Do ponto de vista comportamental, existe normalmente uma sensação de tensão/ansiedade, que leva ao impulso de comprar, com alívio momentâneo da sensação de ansiedade, e nesta situação especifica, seguido muitas vezes de um bem-estar transitório, que paradoxalmente termina em sensação de culpa/ arrependimento. Este comportamento tende a provocar perda de controle, desgaste emocional e financeiro, conflito interpessoal e mesmo diminuição da auto-estima.
Existem intervenções terapêuticas que podem ser utilizadas.

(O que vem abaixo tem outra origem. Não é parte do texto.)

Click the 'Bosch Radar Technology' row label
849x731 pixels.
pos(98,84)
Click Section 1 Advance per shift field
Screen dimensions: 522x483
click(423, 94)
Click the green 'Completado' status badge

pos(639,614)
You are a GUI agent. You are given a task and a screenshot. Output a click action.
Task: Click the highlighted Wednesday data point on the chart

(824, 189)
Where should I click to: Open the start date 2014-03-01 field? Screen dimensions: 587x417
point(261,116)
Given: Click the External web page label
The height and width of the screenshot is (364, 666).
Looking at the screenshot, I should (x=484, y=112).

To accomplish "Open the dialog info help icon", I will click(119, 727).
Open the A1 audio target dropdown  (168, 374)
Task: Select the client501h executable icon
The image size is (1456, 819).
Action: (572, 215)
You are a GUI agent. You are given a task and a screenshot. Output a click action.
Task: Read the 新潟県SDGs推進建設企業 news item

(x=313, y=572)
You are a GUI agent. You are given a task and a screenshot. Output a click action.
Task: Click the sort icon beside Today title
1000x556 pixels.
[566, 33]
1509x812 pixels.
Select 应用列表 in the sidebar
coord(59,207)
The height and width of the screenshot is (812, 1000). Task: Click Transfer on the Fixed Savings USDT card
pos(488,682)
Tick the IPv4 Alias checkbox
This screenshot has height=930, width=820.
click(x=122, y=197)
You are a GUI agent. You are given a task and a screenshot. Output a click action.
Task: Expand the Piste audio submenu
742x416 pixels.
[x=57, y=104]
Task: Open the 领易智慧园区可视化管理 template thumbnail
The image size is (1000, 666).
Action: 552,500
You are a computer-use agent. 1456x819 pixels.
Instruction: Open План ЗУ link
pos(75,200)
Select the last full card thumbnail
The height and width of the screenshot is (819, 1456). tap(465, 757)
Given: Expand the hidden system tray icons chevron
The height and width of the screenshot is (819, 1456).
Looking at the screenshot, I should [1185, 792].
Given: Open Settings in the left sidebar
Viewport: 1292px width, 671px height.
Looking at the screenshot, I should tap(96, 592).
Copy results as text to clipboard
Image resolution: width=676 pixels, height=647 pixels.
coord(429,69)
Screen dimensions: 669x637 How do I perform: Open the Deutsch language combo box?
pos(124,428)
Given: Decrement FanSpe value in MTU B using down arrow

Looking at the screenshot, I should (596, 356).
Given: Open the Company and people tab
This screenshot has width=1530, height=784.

É importante perceber os gatilhos que provocam estados de ansiedade ou sensação de vazio e que podem conduzir ao comportamento, remover meios de compra rápidos, nomeadamente aplicações, cartões guardados, MB Way, criar barreiras à compra (regra das 24 horas antes de comprar, estabelecer limites mensais). Paralelamente poderá ser necessário consultar um especialista, psicólogo ou psiquiatra com eventual necessidade de intervenção do ponto de vista psicofarmacológico (no caso da psiquiatria) em caso de comorbilidade com perturbação depressiva, perturbações de ansiedade ou outros quadros."
Testemunho real
Deixo também o relato de uma seguidora que está a fazer psicoterapia para tratar a dependência de compras:
“Fico logo ansiosa com as novidades da Zara, tenho de comprar senão desaparecem. Acho que nunca é o suficiente. E assim que compro sinto uma sensação boa, mas no dia seguinte é igual. Tento fazer cartões MB Way com um valor fixo por mês, mas ainda não consigo cumprir. Tenho a certeza de que é das redes sociais!”
Conclusão
Acredito que o primeiro passo para uma relação saudável com a moda é devolver-lhe sentido. O verdadeiro luxo está em ter menos, mas melhor, em escolher peças que nos acompanham e nos fazem sentir nós próprias.
Porque, no fim, o que nos veste de verdade não é o que compramos, é o que aprendemos a deixar de comprar!